The budget proposes $1.133 trillion in regular discretionary spending in 2010, and claims that is a 7 percent hike over the 2009 level of $1.062 trillion. But that actual 2009 baseline level – reflected in the budget resolution and appropriations bills — was $1.012 trillion. This makes the actual proposed budget increase 12 percent.

Other Points

This is a classic tax-and-spend budget. It increases taxes by $1.3 trillion, raises entitlement spending by $700 billion (including the health care fund), and hikes discretionary spending by a steep 12 percent.
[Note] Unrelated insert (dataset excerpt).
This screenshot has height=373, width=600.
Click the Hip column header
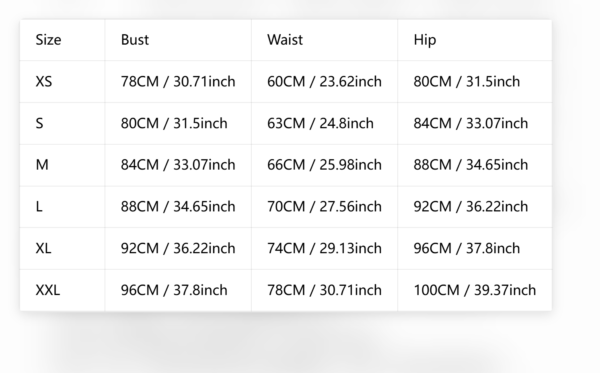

Given that the budget deficit has already quadrupled in one year, President Obama’s pledge to halve it by 2013 is hardly ambitious. Even with the assumption of peace and prosperity, the 2013 budget deficit of $533 billion would exceed those under President Bush.

Before the recession, revenues were 18 percent of GDP and spending was 20 percent. After the recession, President Obama would maintain revenues at 19 percent of GDP, and spending at 22 percent. In other words, all new tax revenues would finance new spending, rather than deficit reduction. President Obama’s structural budget deficit would exceed President Bush’s.

The proposed post-recession spending level of 22 percent of GDP has been exceeded only 8 times in the post-war era. This is hardly setting the stage for fiscal responsibility to deal with the long-term challenge of runaway entitlement spending.

The $2 trillion in “budget savings” are a mirage. $1 trillion is “saved” by raising taxes, and $1.5 trillion is “saved” from Iraq spending that was never going to continue at previous levels anyway, according to the military’s own Joint Campaign Plan. As stated above, if you eliminate that gimmick, the budget actually increases spending by nearly $500 billion over ten years – not even counting the health care reserve fund.

President Obama would convert Pell Grants into an entitlement, put them on autopilot, and steeply increase their budget. This comes at a time when analysts are calling on government to take expensive programs off autopilot and place them in the regular budget process.

This budget fails to significantly reduce the long-term cost of Social Security, Medicare, and Medicaid.